Biographies - Ebola
In 1976, while an EIS officer in Michigan, Dr. Breman was called to investigate an unusually lethal outbreak in the Equateur Province of Democratic Republic of Congo (then called Zaire). Working with scientists and public health teams from 6 countries and WHO, he became Chief of Control, Surveillance, and Epidemiology for the International Commission to Investigate and Control Ebola Hemorrhagic Fever in Zaire.
Dr. Breman worked on smallpox eradication, measles control, and disease surveillance as a CDC assignee to Guinea, Burkina Faso (Upper Volta), and WHO, Geneva. Following the eradication of smallpox, Breman returned to CDC where he worked on malaria treatment, epidemiology and control in Africa. In 1995, he followed his wife, an environmental lawyer, to Washington, DC, to become Director, Program in Emerging Infectious Diseases, Fogarty International Center, NIH.
Dr. Breman was educated at the University of California, Los Angeles; Keck School of Medicine, University of Southern California (USC); and the London School of Hygiene and Tropical Medicine. He trained in internal medicine at the USC-Los Angeles County Medical Center, infectious diseases at the Channing Laboratory, Harvard Medical School, and epidemiology at CDC. He is Senior Scientist Emeritus, NIH and President-Elect, the American Society of Tropical Medicine and Hygiene.
James Lange received his B.S. and M.S. in microbiology from LSU Baton Rouge and a PhD in Pathology from UNC Chapel Hill. His CDC career started with diagnostic virology and epidemiologic work in CDC’s MCL (Maximum Containment Laboratory). In 1976, he isolated and characterized a virus isolate Karl Johnson named Ebola virus. In 1988, he moved to NIAID in Bethesda, serving as resident scientist for USAID’s Middle East Regional Cooperation project, facilitating collaborative research between Egyptian and Israeli scientists, culminating in a dozen Egyptians training at the Kuvin Centre, Hadassah Medical School.
Returning to CDC in 1991 he joined the Public Health Practice Program Office. He developed projects to evaluate clinical diagnostic testing for viral infectious diseases and training programs for CDC’s contribution to the Defense Department’s Defense Threat Reduction Agency’s effort against biothreat agents in Former Soviet Union Countries. His last move to the Division of Preparedness and Emerging Infections presented new opportunities to deploy to domestic and international public health emergencies. His deployments included Hurricane Katrina, Liberia, Sierra Leone, Puerto Rico and Miami. He also served as a U.S. Army Reservist, with deployments to Vietnam as a rifle platoon leader (1970–71) and Iraq as Theater Laboratory Consultant (2006–07). He retired from the Army in 2009 and from CDC in 2017. He and his wife of 50 years, Neilanne Parker Lange, reside in New Orleans.
Since 2009, Dr. Towner has led the Virus Host Ecology Team within Viral Special Pathogens Branch (VSPB) to study replication, transmission and spillover of hemorrhagic fever viruses (VHFs), including the bat-borne filoviruses, Ebola and Marburg viruses, and the newly identified paramyxovirus, Sosuga virus. His team has worked with multiple universities and government agencies throughout Africa, Asia and the United States and currently supports and supervises disease ecology programs in Uganda and Sierra Leone.
Dr.
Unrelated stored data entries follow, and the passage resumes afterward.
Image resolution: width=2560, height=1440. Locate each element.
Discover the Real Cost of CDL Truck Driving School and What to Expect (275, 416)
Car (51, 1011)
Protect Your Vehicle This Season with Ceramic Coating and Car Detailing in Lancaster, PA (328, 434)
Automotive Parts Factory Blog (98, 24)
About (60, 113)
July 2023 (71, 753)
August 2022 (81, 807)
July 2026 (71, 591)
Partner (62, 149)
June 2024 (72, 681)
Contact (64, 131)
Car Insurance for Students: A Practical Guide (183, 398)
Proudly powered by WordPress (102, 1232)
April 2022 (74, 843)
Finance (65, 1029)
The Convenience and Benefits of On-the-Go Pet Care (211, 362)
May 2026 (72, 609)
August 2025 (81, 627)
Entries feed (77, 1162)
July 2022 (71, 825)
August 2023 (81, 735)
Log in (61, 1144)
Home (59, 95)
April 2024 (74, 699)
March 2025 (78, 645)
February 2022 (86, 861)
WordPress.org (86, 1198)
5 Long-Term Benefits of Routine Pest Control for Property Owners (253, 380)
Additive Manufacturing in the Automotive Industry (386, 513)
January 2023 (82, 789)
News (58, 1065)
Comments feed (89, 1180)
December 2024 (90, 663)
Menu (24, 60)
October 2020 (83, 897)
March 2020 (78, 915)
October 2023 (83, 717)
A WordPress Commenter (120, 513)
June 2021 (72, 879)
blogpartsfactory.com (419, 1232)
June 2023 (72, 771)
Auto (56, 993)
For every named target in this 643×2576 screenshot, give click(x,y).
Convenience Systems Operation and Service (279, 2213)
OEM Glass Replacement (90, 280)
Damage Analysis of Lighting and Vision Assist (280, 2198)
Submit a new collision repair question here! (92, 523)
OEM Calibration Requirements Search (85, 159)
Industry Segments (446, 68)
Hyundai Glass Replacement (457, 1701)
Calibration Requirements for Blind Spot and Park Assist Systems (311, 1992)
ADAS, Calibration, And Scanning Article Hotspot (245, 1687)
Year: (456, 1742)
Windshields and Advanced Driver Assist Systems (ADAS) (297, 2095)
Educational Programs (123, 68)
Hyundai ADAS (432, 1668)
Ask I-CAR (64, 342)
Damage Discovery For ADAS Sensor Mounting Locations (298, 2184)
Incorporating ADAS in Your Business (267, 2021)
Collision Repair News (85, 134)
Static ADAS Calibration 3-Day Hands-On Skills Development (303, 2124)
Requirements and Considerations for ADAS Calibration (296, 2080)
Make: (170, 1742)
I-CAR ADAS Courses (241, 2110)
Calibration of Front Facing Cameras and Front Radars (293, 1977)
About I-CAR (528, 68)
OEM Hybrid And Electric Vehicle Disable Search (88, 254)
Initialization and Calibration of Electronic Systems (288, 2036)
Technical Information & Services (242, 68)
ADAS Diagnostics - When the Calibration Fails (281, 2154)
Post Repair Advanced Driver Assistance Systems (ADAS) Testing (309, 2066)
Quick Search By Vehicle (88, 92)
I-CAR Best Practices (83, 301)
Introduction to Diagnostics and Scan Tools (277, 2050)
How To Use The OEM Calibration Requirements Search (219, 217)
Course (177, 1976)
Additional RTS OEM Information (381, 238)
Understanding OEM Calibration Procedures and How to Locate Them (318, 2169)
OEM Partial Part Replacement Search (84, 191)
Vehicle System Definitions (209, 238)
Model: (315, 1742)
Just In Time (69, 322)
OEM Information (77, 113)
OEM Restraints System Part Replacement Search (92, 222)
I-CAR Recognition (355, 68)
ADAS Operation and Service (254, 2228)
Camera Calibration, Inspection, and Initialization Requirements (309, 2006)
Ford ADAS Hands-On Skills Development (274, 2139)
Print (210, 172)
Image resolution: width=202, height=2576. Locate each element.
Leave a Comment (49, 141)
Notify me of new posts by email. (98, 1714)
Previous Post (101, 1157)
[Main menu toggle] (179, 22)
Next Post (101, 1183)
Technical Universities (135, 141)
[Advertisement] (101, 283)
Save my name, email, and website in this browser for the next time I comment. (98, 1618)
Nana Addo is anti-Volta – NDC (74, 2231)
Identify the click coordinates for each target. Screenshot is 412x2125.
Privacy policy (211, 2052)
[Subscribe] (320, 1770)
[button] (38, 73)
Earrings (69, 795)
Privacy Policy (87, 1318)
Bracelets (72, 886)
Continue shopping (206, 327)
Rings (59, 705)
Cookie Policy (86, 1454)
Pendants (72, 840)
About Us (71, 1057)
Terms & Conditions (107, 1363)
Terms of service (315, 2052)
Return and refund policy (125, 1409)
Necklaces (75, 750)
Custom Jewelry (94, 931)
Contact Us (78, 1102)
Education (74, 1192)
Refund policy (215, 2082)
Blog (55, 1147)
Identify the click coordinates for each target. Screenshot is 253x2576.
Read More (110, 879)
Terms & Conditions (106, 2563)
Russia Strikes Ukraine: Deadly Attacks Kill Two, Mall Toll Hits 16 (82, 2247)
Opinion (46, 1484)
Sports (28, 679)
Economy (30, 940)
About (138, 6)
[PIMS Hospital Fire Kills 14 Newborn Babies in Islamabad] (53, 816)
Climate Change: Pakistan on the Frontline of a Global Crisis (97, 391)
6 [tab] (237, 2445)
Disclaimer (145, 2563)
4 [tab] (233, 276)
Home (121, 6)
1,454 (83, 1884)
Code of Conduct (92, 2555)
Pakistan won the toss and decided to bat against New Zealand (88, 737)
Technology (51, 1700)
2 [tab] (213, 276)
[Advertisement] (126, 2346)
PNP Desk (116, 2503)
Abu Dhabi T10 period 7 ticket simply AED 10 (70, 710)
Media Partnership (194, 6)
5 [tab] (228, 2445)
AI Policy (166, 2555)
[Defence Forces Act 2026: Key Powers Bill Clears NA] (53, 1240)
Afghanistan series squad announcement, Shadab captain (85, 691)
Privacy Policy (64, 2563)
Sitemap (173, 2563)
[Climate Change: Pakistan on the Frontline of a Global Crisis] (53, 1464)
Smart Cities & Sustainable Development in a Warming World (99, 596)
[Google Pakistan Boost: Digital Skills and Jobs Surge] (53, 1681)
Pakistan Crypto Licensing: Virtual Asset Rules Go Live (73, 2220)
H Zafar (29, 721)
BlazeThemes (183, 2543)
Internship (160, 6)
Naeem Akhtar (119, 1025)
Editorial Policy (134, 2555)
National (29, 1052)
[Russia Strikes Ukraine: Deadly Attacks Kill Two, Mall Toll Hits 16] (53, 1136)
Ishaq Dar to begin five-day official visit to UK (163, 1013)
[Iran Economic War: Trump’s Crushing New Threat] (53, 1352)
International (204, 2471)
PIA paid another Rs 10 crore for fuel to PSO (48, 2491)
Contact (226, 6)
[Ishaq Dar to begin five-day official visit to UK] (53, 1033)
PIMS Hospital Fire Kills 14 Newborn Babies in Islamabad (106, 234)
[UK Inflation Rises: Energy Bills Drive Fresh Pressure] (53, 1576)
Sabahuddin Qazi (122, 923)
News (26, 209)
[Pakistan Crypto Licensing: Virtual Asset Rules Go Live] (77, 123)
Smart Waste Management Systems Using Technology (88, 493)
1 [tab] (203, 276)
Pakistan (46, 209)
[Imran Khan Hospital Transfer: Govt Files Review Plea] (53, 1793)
Towner completed his B.A at the University of California, Berkeley, and his PhD at the University of California, Irvine. He came to VSPB in 1997 to develop reverse genetic systems to study virulence determinants of Ebola virus. However, after deploying to the Ebola virus disease (EVD) outbreak in Gulu, Uganda in 2000 to establish PCR-based diagnostics, his focus shifted to the development of high-throughput diagnostic platforms for VHFs. Dr. Towner has deployed to Angola, Uganda, Kenya, Gabon and Sierra Leone to establish these platforms for outbreak diagnostics or to conduct ecological investigations to identify reservoir hosts of VHFs. Through outbreak investigations and experimental infection studies, his team helped identify the Egyptian rousette bat (Rousettus aegyptiacus) as the natural reservoir for Marburg, Ravn and Sosuga viruses. His team was also instrumental in the discovery of Bundibugyo virus, the newest member of the genus Ebolavirus known to cause disease in humans, and the causative agent of EVD outbreaks in Uganda in 2007 and DRC in 2012. Dr. Towner has 28 years of training as a molecular virologist and 22 years of experience conducting research under BSL-4 containment.